Assigned task = Could you repeat, word for word, the line with "Instruction: Choose Design" and every line after it in the records below, leaving out any pictures?

★ ★ ★ ★ ★

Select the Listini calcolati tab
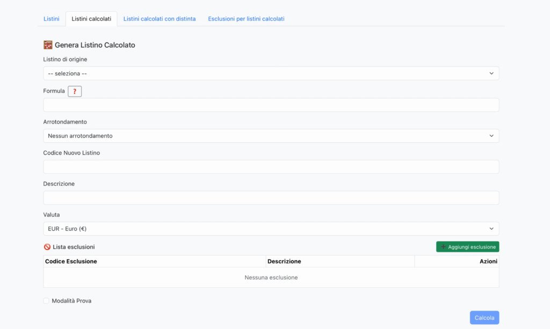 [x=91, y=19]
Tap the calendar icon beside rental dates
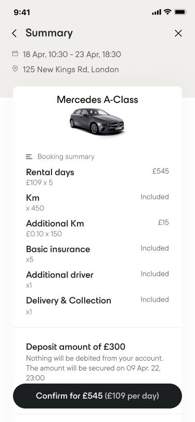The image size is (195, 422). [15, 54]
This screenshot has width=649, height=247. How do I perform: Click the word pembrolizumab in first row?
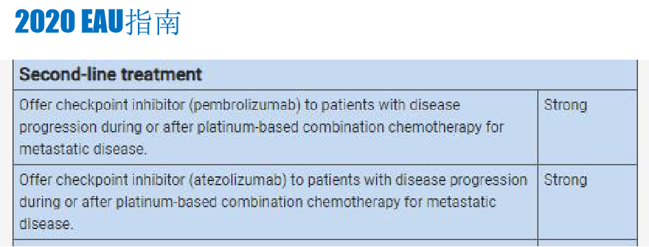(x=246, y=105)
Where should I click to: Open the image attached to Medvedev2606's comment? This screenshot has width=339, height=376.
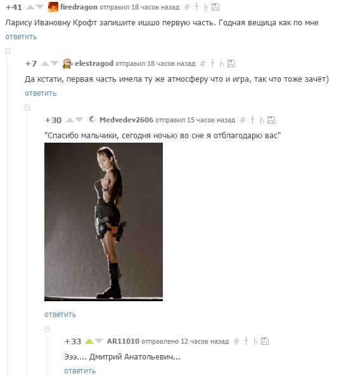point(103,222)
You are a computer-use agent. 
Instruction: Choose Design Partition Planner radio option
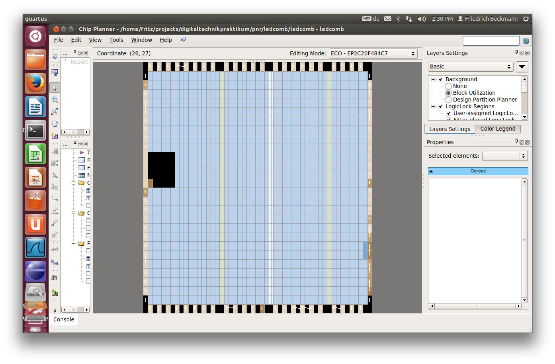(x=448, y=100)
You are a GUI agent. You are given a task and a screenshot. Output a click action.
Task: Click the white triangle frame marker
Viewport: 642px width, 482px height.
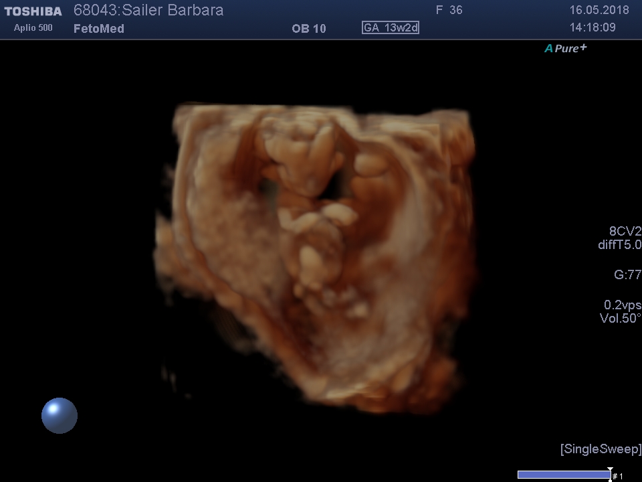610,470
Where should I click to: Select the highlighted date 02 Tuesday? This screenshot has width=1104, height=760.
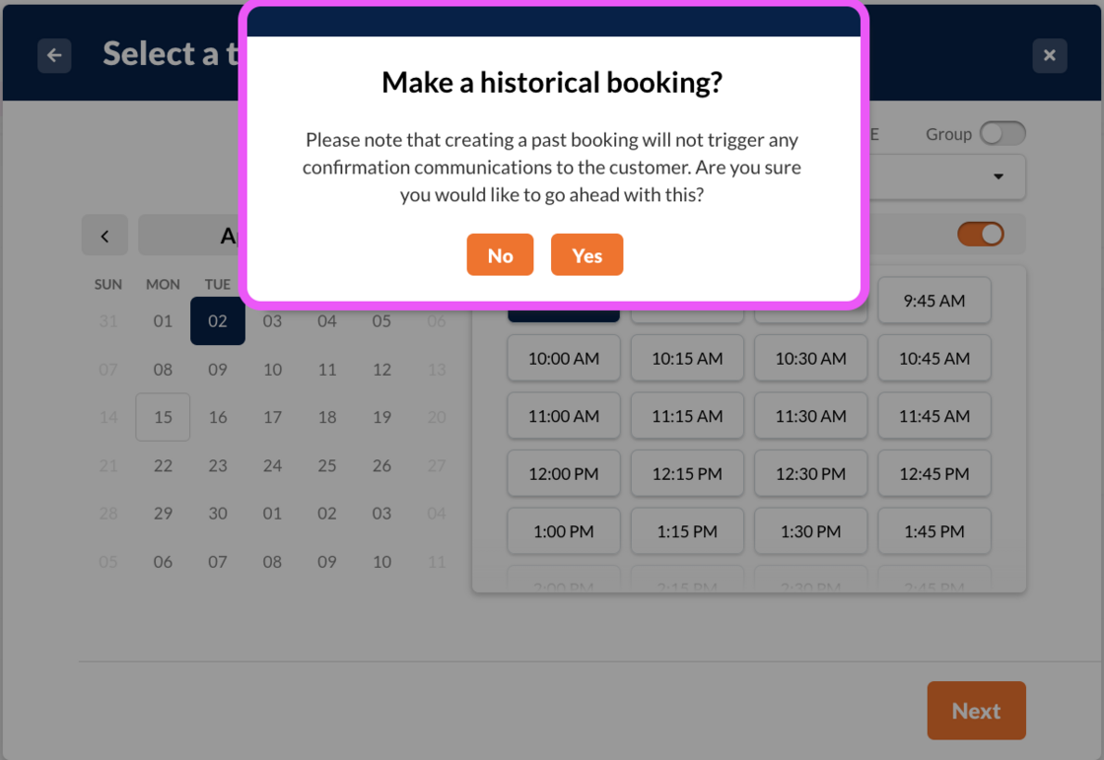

★ ★ ★ ★ ★

Response below =
Instruction: Choose Design Partition Planner radio option
(x=448, y=100)
You are a GUI agent. You are given a task and a screenshot. Output a click action.
Task: Click the white triangle frame marker
Viewport: 642px width, 482px height.
610,470
Where should I click to: Select the highlighted date 02 Tuesday? This screenshot has width=1104, height=760.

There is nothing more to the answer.